## EXERCISE DIRECTIONS
Restate word for word the line containing "Share [button] (19, 1844)" and each line that follows it, through the last line below, and nothing else.

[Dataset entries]
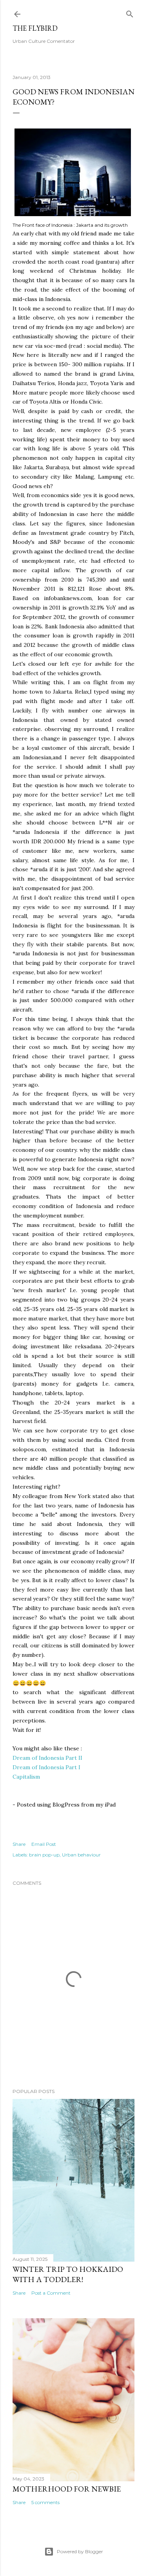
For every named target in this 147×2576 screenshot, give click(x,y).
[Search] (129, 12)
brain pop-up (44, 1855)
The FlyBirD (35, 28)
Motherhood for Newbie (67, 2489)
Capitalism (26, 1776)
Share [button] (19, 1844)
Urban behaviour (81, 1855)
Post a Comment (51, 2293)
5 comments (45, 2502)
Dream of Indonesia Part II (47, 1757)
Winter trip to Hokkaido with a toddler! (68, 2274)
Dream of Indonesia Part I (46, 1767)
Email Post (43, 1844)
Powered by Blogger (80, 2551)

## WRITTEN ANSWER
Share [button] (19, 1844)
Urban behaviour (81, 1855)
Post a Comment (51, 2293)
5 comments (45, 2502)
Dream of Indonesia Part II (47, 1757)
Winter trip to Hokkaido with a toddler! (68, 2274)
Dream of Indonesia Part I (46, 1767)
Email Post (43, 1844)
Powered by Blogger (80, 2551)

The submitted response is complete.